§ TEXTE EXTRAIT:
-------------------------
Monsieur Guerre né en 1936 en Ardèche

mardi 21 novembre 2006, par Frederic Praud

texte Frédéric Praud


Je suis né en septembre 1936, en Ardèche. J’habitais un petit village de six cents habitants : Charmes sur Rhône. Mon père était chauffeur routier et ma mère femme de service dans une propriété. J’avais donc huit ans en 1944, l’année charnière pour laquelle j’ai le plus de souvenirs.

Dès le départ, j’ai le souvenir de la pénurie alimentaire : les cartes de rationnement, toutes ces choses. C’est anodin mais même si ma mère se privait de beaucoup de choses, elle faisait toujours en sorte que l’on ait des carrés de chocolat pour nos anniversaires. C’était une denrée très rare.
-------------------------
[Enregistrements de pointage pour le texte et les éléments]
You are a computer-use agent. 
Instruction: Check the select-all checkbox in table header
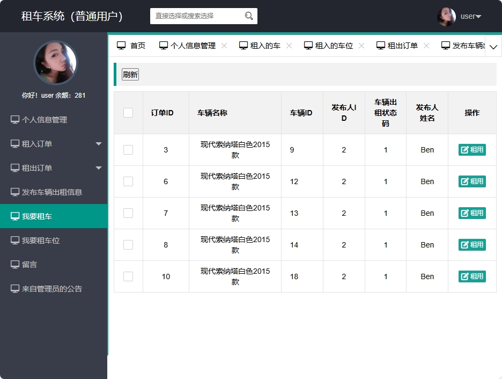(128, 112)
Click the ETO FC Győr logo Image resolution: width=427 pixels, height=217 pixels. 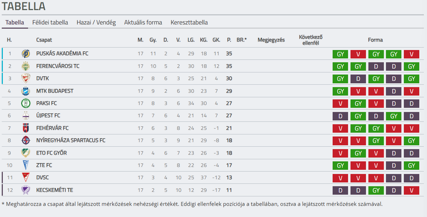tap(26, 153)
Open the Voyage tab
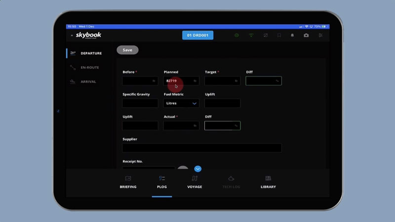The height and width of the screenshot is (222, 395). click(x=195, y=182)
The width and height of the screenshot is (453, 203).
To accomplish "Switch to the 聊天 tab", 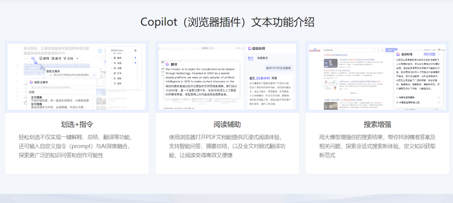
-------------------------
§ CONSIGNE:
Répondez aux questions suivantes à l'aide du texte extrait.
1. Combien d'habitants comptait le village de Charmes sur Rhône ?
2. Quel métier exerçait le père de Monsieur Guerre ?
3. Que la mère faisait-elle toujours en sorte de donner aux enfants pour leurs anniversaires ?

§ EXERCICE CORRIGÉ:
1. Le village comptait six cents habitants.
2. Il était chauffeur routier.
3. Elle faisait en sorte qu'ils aient des carrés de chocolat.